The US Census Bureau estimated that more than 60 million adults volunteered more than 4.1 billion hours of their time in their communities in 2021. That equates to $130.4 billion in donated time and talent invested in communities.

Volunteers prepare and deliver meals, tutor students in area grade schools, coach in youth sports leagues and raise money for charitable causes. They are tour guides, friendly visitors, tech support and thousands of other roles. There is no doubt about the value of their contributions to organizations and the people they serve. And there are multiple studies that show the benefits of volunteering: better health and wellbeing, and a strengthened sense of purpose and self-worth.

Volunteerism also enhances life, work and community beyond the volunteers’ roles. The experience of volunteering, the knowledge and insights gained, and the connections made with others have benefits beyond the task completed, or the mission served.

I first met Bill Hartz when I was in junior high. Bill’s day job was as an industrial engineer for General Electric. But he was also a fan of track and field. He volunteered at track and cross country meets in my hometown, anything from middle school meets to AAU and NCAA events. He loved the sport. Among his prized possessions were pins from the Olympics in 1984 and 1996. His motivation to complete rehab on a total knee replacement was to be able to attend the Atlanta games. He was in the stadium for Carl Lewis’ gold medal in the long jump. His perspective working with athletes at all levels of the sport, understanding the rules and the regulatory bodies that sanctioned events, went beyond the track. He fired the starter’s pistol in one of the first races I ran in high school. Years later I worked with him on United Way campaigns and Red Cross disaster relief efforts. He imparted a sense of fair play and optimism in everything he did.

Hugh Baker was a lifelong Hoosier and, among other things, a fan of open-wheeled racing. Like many large-scale events, the Indianapolis 500 and the Indy Racing League require a lot of volunteer staff. Over years of involvement with the sport, he became a track observer. He knew the teams, the drivers and the track. Hugh was a natural salesman and fundraiser and held many leadership roles in civic and community organizations as well as his church. One result of his overlapping areas of interest was the development of a helmet-safety promotion that was part of the race week events in every city on the Indy Car circuit. I have a well-worn ballcap from one of those race weekends. I think of Hugh anytime I wear it.

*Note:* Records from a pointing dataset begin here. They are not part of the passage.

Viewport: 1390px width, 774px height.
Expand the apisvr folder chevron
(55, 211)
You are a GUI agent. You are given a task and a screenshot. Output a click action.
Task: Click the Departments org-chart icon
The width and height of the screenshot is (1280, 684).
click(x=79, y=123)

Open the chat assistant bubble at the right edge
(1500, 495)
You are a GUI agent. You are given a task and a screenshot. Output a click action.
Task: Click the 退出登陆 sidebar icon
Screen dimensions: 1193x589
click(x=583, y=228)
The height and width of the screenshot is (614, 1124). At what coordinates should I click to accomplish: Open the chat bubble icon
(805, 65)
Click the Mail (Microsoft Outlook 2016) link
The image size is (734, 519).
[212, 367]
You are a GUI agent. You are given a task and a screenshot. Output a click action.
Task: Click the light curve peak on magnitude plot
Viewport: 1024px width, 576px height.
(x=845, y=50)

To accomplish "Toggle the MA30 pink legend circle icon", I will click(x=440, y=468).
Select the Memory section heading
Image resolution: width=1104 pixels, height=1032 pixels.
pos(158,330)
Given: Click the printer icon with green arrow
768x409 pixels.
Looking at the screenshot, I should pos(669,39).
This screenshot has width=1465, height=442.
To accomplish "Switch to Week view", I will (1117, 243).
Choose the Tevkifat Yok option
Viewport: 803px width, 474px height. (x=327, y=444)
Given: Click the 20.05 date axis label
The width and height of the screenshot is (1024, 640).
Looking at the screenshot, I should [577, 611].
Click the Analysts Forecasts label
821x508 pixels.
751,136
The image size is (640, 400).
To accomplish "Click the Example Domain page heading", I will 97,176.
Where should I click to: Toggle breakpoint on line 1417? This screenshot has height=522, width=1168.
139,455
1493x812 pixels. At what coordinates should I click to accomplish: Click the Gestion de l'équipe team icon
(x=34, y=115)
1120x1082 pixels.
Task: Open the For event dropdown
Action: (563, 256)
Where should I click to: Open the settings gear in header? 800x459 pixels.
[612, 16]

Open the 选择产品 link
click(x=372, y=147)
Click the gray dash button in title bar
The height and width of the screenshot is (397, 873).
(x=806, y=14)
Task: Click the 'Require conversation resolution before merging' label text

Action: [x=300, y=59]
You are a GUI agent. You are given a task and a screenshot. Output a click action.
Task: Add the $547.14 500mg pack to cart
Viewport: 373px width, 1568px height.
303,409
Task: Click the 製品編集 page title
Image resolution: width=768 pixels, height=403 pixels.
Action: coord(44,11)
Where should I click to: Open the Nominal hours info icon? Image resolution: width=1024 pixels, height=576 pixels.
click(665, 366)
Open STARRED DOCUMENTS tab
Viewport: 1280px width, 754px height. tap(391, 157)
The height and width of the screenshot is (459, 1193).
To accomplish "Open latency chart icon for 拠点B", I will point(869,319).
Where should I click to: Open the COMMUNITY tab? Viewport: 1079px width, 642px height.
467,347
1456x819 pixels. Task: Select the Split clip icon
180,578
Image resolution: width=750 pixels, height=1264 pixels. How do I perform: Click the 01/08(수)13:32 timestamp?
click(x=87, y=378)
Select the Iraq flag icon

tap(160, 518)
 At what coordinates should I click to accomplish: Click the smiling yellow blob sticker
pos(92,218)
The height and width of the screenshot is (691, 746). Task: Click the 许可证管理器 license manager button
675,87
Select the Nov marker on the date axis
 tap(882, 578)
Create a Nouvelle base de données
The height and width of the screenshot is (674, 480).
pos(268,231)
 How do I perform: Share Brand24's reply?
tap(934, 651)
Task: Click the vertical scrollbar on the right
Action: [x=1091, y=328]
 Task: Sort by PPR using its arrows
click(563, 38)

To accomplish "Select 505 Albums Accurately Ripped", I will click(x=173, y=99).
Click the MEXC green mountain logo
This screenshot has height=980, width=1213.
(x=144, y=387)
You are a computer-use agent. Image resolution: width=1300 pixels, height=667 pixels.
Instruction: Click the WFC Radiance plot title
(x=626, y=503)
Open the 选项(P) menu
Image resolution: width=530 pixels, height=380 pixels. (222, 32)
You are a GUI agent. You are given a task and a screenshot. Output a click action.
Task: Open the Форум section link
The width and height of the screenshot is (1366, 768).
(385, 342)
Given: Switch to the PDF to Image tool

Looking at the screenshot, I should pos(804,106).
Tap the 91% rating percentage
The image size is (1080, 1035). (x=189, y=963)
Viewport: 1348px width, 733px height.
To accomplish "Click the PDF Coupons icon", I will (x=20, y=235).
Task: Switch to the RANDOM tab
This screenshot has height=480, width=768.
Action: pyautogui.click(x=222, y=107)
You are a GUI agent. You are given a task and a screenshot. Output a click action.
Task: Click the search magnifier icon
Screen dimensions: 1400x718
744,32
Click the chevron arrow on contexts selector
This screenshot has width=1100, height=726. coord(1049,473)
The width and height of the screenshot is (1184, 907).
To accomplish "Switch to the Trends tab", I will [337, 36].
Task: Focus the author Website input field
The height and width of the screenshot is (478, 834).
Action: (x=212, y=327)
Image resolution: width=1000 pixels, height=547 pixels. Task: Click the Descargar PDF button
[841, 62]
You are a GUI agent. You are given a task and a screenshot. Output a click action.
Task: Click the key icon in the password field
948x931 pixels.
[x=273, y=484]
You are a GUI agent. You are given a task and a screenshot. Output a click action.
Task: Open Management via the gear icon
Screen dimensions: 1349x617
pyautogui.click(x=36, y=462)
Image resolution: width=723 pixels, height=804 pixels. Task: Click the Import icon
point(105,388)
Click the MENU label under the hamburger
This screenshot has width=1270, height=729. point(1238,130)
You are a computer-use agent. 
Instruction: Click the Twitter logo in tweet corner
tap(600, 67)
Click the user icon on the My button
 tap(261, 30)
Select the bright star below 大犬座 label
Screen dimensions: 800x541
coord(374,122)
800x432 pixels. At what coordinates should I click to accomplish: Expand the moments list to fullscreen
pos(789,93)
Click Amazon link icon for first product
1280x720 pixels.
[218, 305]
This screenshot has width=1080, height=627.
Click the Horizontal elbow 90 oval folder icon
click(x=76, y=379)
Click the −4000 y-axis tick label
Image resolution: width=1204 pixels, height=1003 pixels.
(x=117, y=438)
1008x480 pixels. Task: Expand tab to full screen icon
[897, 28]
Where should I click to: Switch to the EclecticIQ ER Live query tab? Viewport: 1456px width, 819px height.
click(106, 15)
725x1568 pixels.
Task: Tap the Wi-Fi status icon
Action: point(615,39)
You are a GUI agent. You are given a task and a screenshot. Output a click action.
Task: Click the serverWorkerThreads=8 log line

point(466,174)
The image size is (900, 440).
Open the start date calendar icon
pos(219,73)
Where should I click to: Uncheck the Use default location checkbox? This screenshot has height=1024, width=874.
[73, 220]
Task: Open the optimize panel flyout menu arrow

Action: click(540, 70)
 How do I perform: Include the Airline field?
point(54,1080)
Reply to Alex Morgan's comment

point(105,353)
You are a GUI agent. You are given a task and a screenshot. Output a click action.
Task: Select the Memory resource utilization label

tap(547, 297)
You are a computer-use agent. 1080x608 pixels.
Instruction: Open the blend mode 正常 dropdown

If you have attended an event at Playhouse Square, you have no doubt encountered the RedCoats, an army of volunteers in red jackets who assist with ushering, ticketing and wayfinding in the complex of theaters on Euclid Avenue. They are as much a part of the Playhouse experience as the beautifully restored theaters and the world-class performances that take place there. One of the benefits of volunteering as a RedCoat is being able to see the performances. One of our employees here at Benjamin Rose is also a long-time volunteer at Playhouse Square. She is also a great resource for recommendations about events at the theaters. Other members of our staff participate in community theater and arts programs, as stagehands, techs and performers. Those experiences extend well beyond the events themselves. The circles of friendships and shared interests, the exposure to different tastes in music, literature and the arts broaden our awareness, enhance our work and strengthen our engagement with the community.

As a nonprofit community organization, Benjamin Rose relies on many volunteers to fulfill our mission. Volunteers help deliver meals, offer programming at Rose Centers and other community venues. They teach classes. They reduce social isolation through reassurance calls and friendly visits to clients who are homebound. They serve on our boards and advisory committees. Volunteers provide help and help make our work possible. And, that experience can also be a benefit to the larger community where they live and work and play.